Art in Our Churches
Bishop Malloy Says Love, Care At Heart of Church Decorations
By Louise Brass, Observer Correspondent
April 26, 2018
Fine artwork can be a statement, a signpost, or a guide to understanding a message.
Art in our churches should be a link directing us to the Divine, and the message of Jesus, according to the 2000 United States Conference of Catholic Bishops (USCCB) liturgical guidelines.
Each work of art in a church—statue, glass work, or oil painting—can lead us to the Divine, because Christian beauty manifests itself as an echo of God’s own creative act, the guidelines state, and therefore should reflect the best of our artistic heritage.
Many churches in the Rockford Diocese contain dramatic and beautiful artwork for the edification of parishioners and visitors, said Bishop David Malloy during a recent Northern Illinois Newspaper Association gathering of journalists, students and religious leaders in DeKalb. 
“I think that’s been demonstrated especially by the historical and ethnic churches that are scattered throughout the diocese, particularly those with the magnificent stained glass windows that not only convey the story of faith and the Scriptures, but they also have that attraction and beauty that we are so aware is an opening to faith and the truth,” Bishop Malloy said.
The bishop is no stranger to churches in the “old world” as well.
“I spent many years in Europe and Rome and some time in France, and the ability to go into some of those churches, even if you are not a Catholic, or not a believer, to observe the love and the care and the beauty that is put together is something to observe.”
The lesson is the same here as it is there, he added.
The USCCB guidelines titled, “Built of Living Stones: Art, Architecture, and Worship,” states: “The place where God gathers this people powerfully draws them more deeply into communion and expresses in beauty God’s profound holiness.”
Lay persons can find direction when creating art for sacred spaces through The Catholic Art Guild, an all-volunteer, 501c3 non-profit organization created to support Catholic art and artists. 
The mission of the guild is to catalyze artists towards participation in the new evangelization, answering the call of Pope St. John Paul II, Pope Emeritus Benedict XVI and Pope Paul VI, all of whom called artists to use their gifts in aid of the Church and for the greater glory of God. 
In almost every church, stained glass windows display many scenes from the life of Christ and images of saints, creating a kaleidoscope of color. However, the crucifix is usually the most dramatic and symbolic of all the art in a Catholic church, and typically is placed prominently above or behind the altar.
“It has always been the custom and the tradition that we focus on the cross, because it is the death of Christ that opens the way to Easter and the resurrection,” Bishop Malloy said. 
The Church considers artwork a constitutive element of the sacred liturgy. So it has to be sacred art, opening the mind of the viewer to truth.
“People in our contemporary culture have the phrase ‘beauty is in the eye of the beholder’ which makes the beauty or goodness of a piece of art subjective,” said Father Jonathan Bakkelund, director of the Office for Divine Worship and pastor at St. Peter Parish in Geneva.

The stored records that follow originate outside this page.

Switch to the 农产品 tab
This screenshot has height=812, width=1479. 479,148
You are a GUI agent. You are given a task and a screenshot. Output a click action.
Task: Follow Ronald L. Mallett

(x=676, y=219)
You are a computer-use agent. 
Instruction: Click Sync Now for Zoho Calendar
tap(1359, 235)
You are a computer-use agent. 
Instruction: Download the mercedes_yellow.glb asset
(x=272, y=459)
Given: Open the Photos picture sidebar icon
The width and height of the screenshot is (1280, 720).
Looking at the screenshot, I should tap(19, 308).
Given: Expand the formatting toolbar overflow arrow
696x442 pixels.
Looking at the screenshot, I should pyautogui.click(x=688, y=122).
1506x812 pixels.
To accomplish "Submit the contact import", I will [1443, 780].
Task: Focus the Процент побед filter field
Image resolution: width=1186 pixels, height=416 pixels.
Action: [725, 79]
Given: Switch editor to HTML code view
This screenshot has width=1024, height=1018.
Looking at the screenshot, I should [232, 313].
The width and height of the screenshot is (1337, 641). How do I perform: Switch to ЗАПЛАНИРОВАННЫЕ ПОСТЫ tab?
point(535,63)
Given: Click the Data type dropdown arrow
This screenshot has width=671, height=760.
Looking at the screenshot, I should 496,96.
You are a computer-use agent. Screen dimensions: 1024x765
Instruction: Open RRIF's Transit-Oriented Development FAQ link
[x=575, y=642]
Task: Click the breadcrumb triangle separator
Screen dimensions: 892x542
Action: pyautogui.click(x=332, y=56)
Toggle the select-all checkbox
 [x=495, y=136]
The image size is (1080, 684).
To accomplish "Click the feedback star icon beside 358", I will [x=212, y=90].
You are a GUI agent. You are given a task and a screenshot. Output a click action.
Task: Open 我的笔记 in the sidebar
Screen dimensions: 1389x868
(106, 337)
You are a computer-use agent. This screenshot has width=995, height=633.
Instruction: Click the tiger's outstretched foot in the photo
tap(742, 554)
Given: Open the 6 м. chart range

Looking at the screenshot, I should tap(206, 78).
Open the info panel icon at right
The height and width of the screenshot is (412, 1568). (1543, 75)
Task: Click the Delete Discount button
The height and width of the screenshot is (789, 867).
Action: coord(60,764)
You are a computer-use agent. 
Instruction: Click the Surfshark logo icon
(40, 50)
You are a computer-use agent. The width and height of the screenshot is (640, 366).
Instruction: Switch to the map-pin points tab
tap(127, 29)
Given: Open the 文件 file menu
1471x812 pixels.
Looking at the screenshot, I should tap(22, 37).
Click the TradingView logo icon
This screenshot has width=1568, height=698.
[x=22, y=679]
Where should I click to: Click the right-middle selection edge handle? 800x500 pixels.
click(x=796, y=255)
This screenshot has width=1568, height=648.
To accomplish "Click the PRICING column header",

“But our Church has never taught that. For us, beauty is objective,” Father Bakkelund said.
To determine if something is sacred or not sacred, he said, the question is, “Does the image represent accurately the ontological reality or the fundamental being of the thing it is representing? If it does that well, it is beautiful. If it does not, then it is not,” Father Bakkelund said.
Ultimately it is up to the bishop, as the chief liturgist, to decide appropriateness of a work of art. And that ensures continuity.
When it comes to artwork, everyone has preferences. One pastor may want certain decorations or artwork, and the next priest to come to a parish may want something different. 
“Then the next guy comes and changes everything back. To ensure it is not a matter of personal preference, in the Diocese of Rockford — because the Church thinks in centuries — the Church’s understanding of changes in the sacred liturgy go through the Office of Divine Liturgy,” Father Bakkelund said.
The “General Instruction of the Roman Missal” is really the governing document for liturgical art and architecture, he added.
Pope St. John Paul II, in his letter on the Eucharist, said that Catholics understand the liturgy as a banquet and a feast, a memorial and a celebration, but amidst all those things it is most fundamentally a sacrifice of Christ on Calvary.
A small crucifix is placed on or near the altar during Mass to help keep the sacrifice of Christ in the forefront of the mind of the celebrant when saying the Mass, Father Bakkelund added.
Artwork, whether of glass, canvas, wood or stone, helps add a deeper understanding of what is happening on the altar, he said, and can guide the congregation into an appropriate state of mind for participating in the liturgy.
 “We believe the liturgy is literally heaven on earth,” he said.